[Try it] Report, word for word, every line of the material that contains "Switch".

[Data for review]
----------------------------------------

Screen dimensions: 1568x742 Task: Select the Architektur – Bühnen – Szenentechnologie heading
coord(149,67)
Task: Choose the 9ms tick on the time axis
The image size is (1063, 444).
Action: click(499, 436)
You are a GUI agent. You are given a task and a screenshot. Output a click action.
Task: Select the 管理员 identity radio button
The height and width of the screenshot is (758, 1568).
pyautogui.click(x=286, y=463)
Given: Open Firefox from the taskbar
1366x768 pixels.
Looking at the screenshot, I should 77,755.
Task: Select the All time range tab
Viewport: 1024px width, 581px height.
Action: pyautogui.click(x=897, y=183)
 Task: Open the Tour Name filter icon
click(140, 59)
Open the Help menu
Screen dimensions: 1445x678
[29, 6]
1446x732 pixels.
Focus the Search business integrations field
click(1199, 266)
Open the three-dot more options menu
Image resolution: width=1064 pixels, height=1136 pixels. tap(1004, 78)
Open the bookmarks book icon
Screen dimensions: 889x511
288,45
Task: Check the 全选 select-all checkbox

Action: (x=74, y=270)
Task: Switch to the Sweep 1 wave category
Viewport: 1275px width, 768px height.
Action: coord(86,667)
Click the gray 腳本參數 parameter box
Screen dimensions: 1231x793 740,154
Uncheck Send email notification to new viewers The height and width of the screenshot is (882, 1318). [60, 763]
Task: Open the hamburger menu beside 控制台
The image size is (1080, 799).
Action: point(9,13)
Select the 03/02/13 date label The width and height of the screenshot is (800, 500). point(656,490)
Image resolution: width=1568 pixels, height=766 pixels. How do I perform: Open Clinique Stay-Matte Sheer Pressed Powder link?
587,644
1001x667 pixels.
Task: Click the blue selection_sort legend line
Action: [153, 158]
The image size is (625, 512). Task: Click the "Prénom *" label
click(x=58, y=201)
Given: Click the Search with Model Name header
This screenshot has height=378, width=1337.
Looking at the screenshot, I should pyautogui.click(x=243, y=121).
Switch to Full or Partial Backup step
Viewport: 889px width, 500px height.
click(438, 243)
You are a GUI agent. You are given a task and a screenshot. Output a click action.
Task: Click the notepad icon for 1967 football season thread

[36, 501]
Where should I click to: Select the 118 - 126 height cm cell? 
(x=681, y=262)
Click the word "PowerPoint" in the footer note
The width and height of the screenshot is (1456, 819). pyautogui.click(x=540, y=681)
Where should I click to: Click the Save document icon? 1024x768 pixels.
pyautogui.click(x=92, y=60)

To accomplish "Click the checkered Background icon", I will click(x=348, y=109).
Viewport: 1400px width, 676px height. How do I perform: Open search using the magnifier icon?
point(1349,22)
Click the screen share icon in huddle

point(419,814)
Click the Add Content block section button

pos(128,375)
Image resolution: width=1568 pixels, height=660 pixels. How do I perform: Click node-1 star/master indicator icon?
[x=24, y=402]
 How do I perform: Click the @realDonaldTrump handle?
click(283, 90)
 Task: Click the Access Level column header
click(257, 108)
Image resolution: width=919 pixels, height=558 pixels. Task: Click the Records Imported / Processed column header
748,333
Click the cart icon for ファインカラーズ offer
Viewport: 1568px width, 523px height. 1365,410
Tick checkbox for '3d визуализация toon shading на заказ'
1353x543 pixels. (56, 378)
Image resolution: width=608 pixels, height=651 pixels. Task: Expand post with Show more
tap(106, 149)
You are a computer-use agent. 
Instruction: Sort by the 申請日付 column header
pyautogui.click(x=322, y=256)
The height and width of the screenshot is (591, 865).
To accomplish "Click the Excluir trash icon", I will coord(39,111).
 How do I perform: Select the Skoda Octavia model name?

----------------------------------------

[Response below]
Task: Switch to the Sweep 1 wave category
Switch to Full or Partial Backup step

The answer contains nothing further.